--- Record extracts Enclosed Below ---

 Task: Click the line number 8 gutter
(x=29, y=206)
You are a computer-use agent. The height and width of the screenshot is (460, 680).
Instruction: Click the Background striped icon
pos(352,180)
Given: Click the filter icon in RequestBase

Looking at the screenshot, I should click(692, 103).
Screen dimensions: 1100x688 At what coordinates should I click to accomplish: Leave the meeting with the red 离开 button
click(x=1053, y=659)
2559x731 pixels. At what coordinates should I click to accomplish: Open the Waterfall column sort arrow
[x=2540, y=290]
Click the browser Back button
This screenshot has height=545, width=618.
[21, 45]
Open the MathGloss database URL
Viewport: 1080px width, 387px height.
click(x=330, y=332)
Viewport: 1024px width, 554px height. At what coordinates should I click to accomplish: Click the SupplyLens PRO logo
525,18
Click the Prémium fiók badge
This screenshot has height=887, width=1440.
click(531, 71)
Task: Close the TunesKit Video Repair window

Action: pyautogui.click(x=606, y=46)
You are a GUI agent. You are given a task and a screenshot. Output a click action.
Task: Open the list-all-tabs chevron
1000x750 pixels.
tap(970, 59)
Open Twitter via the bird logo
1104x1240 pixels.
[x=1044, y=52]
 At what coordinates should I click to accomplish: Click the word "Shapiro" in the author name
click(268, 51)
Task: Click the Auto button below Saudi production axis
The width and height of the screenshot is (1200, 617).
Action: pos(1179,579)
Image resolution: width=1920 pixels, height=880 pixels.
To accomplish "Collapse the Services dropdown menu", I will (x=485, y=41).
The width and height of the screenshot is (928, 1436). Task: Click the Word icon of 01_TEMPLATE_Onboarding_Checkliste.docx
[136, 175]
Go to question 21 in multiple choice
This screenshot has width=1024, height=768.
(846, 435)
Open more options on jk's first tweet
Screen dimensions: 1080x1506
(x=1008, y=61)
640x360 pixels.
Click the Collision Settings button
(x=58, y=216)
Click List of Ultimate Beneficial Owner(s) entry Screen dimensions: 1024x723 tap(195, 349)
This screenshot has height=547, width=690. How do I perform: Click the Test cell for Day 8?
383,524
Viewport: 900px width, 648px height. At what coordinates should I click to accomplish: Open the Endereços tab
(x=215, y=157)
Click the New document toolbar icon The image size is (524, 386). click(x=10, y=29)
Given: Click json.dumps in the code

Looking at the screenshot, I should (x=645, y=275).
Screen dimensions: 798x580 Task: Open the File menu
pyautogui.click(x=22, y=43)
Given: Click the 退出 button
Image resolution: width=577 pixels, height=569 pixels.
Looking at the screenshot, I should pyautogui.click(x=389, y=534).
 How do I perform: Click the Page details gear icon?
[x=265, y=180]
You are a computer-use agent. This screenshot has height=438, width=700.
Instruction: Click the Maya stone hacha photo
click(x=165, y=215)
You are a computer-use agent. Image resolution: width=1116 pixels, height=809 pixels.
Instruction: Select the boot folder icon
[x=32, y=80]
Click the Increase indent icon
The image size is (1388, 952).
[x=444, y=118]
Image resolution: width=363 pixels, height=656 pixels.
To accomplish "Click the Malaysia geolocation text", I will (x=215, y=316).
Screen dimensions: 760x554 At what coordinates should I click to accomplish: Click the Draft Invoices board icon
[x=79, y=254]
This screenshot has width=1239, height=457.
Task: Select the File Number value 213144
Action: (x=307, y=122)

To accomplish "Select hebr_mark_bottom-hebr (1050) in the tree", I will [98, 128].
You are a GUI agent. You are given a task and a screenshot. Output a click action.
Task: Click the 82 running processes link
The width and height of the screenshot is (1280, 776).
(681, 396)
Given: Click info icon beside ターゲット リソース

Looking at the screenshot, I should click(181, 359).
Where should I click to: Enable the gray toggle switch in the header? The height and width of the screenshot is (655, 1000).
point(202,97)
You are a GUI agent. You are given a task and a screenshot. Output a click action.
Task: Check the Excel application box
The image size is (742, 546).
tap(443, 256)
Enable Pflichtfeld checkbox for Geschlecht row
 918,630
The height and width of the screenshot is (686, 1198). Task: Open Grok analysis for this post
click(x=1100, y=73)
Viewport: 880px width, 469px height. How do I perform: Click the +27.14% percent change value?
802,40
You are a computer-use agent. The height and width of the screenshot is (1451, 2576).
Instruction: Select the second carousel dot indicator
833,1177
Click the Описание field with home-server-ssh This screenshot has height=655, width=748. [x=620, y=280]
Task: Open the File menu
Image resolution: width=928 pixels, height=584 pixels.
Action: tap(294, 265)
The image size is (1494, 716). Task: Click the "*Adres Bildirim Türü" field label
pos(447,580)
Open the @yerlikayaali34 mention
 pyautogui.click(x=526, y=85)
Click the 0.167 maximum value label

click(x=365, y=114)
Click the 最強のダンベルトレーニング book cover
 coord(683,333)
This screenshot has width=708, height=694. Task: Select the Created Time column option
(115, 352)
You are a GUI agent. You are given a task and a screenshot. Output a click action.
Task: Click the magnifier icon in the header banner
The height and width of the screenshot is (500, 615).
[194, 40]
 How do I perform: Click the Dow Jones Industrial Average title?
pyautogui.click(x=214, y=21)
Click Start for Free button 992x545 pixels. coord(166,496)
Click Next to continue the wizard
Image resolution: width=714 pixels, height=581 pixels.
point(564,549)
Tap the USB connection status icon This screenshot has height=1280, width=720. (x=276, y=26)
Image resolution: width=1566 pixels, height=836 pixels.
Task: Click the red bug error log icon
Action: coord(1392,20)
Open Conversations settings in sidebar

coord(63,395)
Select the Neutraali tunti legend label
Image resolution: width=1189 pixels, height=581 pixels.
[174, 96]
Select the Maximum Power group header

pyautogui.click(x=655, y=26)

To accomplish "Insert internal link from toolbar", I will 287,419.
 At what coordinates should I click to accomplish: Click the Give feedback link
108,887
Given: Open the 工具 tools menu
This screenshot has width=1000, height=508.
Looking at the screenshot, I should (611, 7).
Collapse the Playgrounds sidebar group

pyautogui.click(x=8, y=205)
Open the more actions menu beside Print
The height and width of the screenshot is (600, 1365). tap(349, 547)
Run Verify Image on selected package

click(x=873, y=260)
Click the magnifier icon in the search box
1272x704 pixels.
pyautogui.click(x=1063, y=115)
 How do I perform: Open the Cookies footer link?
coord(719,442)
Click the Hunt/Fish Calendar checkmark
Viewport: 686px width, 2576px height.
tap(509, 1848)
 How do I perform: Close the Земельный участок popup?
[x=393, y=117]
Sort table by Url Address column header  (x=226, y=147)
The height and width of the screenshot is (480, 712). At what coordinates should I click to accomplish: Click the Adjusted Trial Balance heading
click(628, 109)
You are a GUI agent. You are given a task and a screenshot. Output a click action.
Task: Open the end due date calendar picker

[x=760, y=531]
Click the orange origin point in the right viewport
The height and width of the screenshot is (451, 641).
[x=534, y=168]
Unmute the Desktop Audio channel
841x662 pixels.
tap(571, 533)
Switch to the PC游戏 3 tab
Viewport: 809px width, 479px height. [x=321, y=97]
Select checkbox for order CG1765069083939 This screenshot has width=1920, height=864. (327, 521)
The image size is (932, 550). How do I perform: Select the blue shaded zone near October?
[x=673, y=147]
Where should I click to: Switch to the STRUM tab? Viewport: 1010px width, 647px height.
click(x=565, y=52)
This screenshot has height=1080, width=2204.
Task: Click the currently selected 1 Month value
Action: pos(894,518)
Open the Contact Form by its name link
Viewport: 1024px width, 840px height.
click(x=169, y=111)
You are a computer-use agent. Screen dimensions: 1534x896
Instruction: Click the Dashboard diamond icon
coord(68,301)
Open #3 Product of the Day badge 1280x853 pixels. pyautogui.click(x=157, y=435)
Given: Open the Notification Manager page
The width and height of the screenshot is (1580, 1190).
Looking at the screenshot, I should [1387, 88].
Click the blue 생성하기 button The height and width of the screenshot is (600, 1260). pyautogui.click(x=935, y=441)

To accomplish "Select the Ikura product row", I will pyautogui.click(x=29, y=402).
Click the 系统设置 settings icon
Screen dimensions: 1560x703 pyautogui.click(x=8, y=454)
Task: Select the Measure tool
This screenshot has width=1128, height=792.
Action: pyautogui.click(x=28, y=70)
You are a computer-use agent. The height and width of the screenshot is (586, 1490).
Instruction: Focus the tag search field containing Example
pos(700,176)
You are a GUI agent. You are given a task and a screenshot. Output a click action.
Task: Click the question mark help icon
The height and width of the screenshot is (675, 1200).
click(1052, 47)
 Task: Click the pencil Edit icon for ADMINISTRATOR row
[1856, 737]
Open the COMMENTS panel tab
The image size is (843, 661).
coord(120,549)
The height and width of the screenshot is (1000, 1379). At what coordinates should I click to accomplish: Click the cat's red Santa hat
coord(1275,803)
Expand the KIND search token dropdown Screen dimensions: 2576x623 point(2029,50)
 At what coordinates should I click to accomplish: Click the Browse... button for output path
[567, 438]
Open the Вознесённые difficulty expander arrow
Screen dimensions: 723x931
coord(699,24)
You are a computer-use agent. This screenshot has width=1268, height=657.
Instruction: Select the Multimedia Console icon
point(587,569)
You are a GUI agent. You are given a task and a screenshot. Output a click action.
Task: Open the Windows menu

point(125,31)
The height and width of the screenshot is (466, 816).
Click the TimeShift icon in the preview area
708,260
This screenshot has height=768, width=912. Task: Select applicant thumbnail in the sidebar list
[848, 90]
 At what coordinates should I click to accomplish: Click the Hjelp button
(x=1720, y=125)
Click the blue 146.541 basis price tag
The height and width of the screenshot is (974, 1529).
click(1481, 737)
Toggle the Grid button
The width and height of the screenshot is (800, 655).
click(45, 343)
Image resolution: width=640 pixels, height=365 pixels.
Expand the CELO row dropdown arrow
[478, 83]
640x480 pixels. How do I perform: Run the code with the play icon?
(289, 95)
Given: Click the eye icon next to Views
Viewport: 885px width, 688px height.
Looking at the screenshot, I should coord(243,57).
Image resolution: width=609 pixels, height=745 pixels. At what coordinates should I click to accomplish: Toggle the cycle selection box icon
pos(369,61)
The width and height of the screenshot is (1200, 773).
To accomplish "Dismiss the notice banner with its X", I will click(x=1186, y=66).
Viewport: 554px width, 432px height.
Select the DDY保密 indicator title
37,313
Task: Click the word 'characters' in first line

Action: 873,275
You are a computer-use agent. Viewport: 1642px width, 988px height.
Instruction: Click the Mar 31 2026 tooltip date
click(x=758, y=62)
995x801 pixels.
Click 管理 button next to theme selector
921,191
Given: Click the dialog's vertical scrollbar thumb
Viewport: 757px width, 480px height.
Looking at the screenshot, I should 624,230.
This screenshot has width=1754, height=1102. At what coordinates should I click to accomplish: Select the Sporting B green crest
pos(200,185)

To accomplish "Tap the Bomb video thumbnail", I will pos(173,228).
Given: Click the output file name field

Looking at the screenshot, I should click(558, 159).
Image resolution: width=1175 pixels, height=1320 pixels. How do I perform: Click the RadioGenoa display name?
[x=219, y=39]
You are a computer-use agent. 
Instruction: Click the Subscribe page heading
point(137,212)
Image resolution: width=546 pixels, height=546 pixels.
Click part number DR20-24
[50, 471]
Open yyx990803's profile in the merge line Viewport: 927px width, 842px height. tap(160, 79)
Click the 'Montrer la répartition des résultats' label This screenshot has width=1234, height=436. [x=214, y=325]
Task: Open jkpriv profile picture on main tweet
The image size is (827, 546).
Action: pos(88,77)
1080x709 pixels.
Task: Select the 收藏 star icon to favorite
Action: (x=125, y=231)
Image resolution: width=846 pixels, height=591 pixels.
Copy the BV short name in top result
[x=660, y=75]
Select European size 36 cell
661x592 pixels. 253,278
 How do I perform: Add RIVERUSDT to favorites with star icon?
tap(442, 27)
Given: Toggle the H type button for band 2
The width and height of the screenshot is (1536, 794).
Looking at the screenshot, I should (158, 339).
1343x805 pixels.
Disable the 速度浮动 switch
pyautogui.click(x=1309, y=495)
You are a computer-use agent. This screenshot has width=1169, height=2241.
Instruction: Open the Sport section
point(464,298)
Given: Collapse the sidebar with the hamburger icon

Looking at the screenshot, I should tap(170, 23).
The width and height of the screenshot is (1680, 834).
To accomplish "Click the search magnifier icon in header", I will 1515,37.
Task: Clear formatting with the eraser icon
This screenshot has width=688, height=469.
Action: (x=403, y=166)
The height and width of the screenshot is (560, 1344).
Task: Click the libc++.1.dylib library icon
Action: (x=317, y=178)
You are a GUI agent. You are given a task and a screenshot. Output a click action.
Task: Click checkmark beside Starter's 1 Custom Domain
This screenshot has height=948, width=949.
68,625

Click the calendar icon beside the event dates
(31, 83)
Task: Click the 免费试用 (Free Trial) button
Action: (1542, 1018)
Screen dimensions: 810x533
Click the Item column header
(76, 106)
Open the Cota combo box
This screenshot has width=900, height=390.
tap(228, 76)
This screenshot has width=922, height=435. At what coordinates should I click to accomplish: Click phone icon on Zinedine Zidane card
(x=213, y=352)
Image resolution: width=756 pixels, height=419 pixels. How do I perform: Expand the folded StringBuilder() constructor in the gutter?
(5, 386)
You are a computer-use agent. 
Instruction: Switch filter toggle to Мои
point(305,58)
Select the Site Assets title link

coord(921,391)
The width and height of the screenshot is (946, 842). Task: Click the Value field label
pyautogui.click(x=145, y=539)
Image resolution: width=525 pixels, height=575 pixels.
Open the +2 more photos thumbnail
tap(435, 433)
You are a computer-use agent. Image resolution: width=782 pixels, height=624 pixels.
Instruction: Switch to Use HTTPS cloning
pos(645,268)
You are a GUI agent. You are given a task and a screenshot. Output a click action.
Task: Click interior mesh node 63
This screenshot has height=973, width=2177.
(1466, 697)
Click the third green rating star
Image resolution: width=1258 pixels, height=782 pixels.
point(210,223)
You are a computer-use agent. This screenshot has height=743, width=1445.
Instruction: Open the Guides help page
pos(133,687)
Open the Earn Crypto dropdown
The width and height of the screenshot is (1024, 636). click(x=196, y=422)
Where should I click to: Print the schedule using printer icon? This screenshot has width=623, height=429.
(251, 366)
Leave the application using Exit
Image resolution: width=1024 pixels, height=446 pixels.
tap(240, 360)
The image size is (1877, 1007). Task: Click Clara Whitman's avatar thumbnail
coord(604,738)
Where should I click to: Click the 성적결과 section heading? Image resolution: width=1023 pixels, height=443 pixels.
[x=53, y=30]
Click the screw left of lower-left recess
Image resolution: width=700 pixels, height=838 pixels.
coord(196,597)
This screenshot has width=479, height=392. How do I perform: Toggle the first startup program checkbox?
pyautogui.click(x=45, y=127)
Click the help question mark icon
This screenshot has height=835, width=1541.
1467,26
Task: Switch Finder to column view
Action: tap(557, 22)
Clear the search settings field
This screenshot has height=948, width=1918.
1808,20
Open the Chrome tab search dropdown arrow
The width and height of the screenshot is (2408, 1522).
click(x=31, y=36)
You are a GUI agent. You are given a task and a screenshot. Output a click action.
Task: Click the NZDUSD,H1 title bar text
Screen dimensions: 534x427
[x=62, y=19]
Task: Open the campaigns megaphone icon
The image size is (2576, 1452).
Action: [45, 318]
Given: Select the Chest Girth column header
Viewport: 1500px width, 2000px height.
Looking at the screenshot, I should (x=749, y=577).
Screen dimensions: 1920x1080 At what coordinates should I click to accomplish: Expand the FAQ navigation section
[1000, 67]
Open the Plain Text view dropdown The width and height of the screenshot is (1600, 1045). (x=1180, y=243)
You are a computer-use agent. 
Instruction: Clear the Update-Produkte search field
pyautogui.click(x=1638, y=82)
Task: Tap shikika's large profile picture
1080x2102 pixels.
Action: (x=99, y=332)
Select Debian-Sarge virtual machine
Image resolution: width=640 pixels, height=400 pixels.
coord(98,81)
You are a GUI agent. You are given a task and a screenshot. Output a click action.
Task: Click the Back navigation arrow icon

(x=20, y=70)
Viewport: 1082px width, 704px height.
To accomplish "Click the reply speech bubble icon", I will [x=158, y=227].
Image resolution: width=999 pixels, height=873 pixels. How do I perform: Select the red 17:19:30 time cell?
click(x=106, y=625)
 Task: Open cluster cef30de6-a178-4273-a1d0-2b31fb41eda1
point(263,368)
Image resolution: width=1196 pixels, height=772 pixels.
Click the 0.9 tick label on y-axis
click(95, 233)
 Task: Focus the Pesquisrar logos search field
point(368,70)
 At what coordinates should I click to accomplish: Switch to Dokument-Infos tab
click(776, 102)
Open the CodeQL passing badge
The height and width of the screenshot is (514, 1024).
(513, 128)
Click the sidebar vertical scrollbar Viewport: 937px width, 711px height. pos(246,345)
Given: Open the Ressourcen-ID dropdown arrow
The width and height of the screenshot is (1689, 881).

--- End of Enclosed Record extracts ---

Task prompt. Starting with the first line of the records, repeat every line up to and including the one containing "Click the browser Back button", and nothing else.

Reply.
 Task: Click the line number 8 gutter
(x=29, y=206)
You are a computer-use agent. The height and width of the screenshot is (460, 680).
Instruction: Click the Background striped icon
pos(352,180)
Given: Click the filter icon in RequestBase

Looking at the screenshot, I should click(692, 103).
Screen dimensions: 1100x688 At what coordinates should I click to accomplish: Leave the meeting with the red 离开 button
click(x=1053, y=659)
2559x731 pixels. At what coordinates should I click to accomplish: Open the Waterfall column sort arrow
[x=2540, y=290]
Click the browser Back button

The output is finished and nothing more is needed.